Nadie lo distinguió en la mesa mientras no se comió el primer
racimo de bananos. Aureliano Segundo lo había encontrado por casualidad,
protestando en español trabajoso porque no había un cuarto libre en el Hotel de
Jacob, y como lo hacía con frecuencia con muchos forasteros se lo llevó a la
casa. Tenía un negocio de globos cautivos, que había llevado por medio mundo
con excelentes ganancias, pero no había conseguido elevar a nadie en Macondo
porque consideraban ese invento como un retroceso, después de haber visto y
probado las esteras voladoras de los gitanos. Se iba, pues, en el próximo tren.

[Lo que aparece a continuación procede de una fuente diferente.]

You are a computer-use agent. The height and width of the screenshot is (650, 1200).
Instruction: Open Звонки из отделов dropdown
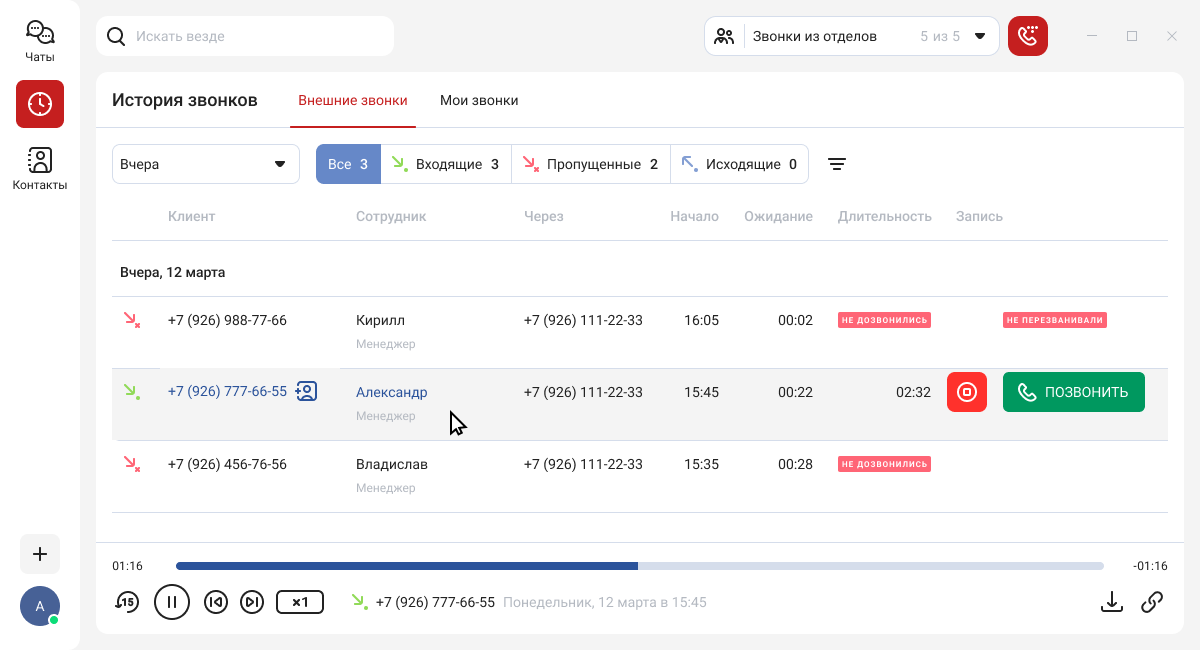851,36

Lea el texto anterior y responda a las siguientes preguntas:
1.- ¿Por qué se indignan los habitantes de Macondo con el cine?
2.- ¿Cómo reaccionan debido a esa indignación?
3.- ¿Cómo intenta calmarlos don Bruno Crespi?
4.- ¿Por qué no regresan al cine?
5.- ¿Podría explicar en qué medida la llegada del gramófono afecta
a los intereses de las bandas de músicos?
6.- ¿Por qué se desilusionan con los gramófonos?
7.- ¿Cómo reacciona la población ante la llegada del teléfono?
8.- ¿Cómo se comporta el pueblo ante el comercio ambulante?
9.- ¿Por qué Aureliano Segundo lleva a su casa a míster Herbert?
10.- Al final del texto se dice que míster Herbert “se iba en el
próximo tren”. ¿Por qué razón abandona el pueblo?